WORK ITEM.
Return, word for word, the line that contains "Viewport: 1372px width, 871px" and every line after it through the end of the records.

[Stored records]
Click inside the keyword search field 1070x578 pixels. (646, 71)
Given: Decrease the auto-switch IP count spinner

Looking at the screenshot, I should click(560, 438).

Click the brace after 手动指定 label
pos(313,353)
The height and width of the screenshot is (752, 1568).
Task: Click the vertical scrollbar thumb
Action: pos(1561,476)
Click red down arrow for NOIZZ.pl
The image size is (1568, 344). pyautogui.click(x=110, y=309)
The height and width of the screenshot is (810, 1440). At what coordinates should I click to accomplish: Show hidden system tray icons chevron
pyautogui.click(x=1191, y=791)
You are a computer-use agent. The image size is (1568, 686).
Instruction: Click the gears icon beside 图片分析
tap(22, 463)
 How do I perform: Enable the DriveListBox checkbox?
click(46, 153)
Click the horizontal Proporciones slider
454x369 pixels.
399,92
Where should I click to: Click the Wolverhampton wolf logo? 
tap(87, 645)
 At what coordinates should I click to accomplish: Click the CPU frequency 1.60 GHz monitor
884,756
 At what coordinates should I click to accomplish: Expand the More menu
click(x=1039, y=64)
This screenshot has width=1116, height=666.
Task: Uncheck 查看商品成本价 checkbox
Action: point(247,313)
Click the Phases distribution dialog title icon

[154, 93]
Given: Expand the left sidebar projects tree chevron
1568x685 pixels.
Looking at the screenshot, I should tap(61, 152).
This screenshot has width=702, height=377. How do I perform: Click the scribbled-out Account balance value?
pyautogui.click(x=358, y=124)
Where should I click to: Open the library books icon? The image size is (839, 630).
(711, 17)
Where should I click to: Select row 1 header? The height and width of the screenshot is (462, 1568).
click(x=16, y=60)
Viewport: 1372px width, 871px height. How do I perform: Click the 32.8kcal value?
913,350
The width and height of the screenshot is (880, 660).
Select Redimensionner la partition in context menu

YOUR RESPONSE.
Viewport: 1372px width, 871px height. How do I perform: Click the 32.8kcal value?
913,350
The width and height of the screenshot is (880, 660).
Select Redimensionner la partition in context menu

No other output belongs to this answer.